И оно не означает ни выделения верующих в привилегированную группу, ни права религиозной общины получать любой приглянувшийся ей земельный участок для строительства очередного храма.
На практике, впрочем, мы видим совсем другое. И если в случае с «храмостроительством» эта практика основана лишь на протекции властей церковникам, то «реституция» предписана законом. Хоть и столь же сомнительным, как право верующих на защиту их «оскорбленных чувств», очевидно дискриминирующее неверующих, чьи чувства защите не подлежат.
Церковная уплотнительная застройка
Широкую огласку получили скандалы с попытками строительства храмов в парке Торфянка в Москве и в парке Малиновка в Петербурге — вопреки мнению жителей, и десятки аналогичных случаев в этих и других городах.
Это — яркая иллюстрация того, как РПЦ (именно она обычно выступает в роли застройщика: о том, чтобы захватом парков занимались для строительства мечетей или синагог, слышать не приходилось) упорно выбирает для возведения церквей лучшие парки и скверы, пренебрегая пустующими и не столь привлекательными участками.
Когда же жители (в том числе, верующие) начинают протестовать, призывая сохранить зеленые зоны и найти для церкви другой участок — начинаются демагогические крики и истерика.

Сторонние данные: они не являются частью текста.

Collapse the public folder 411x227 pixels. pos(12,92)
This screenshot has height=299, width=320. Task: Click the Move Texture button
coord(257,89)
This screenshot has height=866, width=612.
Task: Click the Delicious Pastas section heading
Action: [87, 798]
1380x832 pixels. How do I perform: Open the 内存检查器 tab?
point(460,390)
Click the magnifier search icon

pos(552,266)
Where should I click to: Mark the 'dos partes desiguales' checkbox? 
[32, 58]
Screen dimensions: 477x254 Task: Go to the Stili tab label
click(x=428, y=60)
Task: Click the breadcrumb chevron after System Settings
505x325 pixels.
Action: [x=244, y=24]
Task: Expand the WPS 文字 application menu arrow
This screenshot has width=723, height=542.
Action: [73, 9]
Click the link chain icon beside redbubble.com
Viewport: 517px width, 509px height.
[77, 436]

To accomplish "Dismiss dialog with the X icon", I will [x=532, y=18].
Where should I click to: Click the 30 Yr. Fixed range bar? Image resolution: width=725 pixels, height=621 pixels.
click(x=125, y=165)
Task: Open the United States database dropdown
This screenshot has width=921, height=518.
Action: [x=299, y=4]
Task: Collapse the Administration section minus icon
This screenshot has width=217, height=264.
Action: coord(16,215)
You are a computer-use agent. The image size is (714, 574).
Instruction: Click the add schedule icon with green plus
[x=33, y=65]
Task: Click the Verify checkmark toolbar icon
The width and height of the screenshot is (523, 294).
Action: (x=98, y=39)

Противников строительства обвиняют в том, что они «безбожники», «выступают против православия», и вообще «не русские люди», объявляют «организованными силами, которые ставят под сомнение саму необходимость духовного возрождения нашего народа», как выразился патриарх Кирилл, комментируя конфликт в Торфянке…
Конфликт этот, между тем, — как и другие, — является не борьбой между верующими и неверующими, а борьбой закона с произволом.
В ситуации с парком Торфянка был сфальсифицирован протокол публичных слушаний — в нем записали, что сообщение о проведении слушаний (которые якобы прошли еще в 2012 году) было опубликовано в газете «Наша Лосинка» — что оказалось ложью: никто жителей ни о чем не информировал.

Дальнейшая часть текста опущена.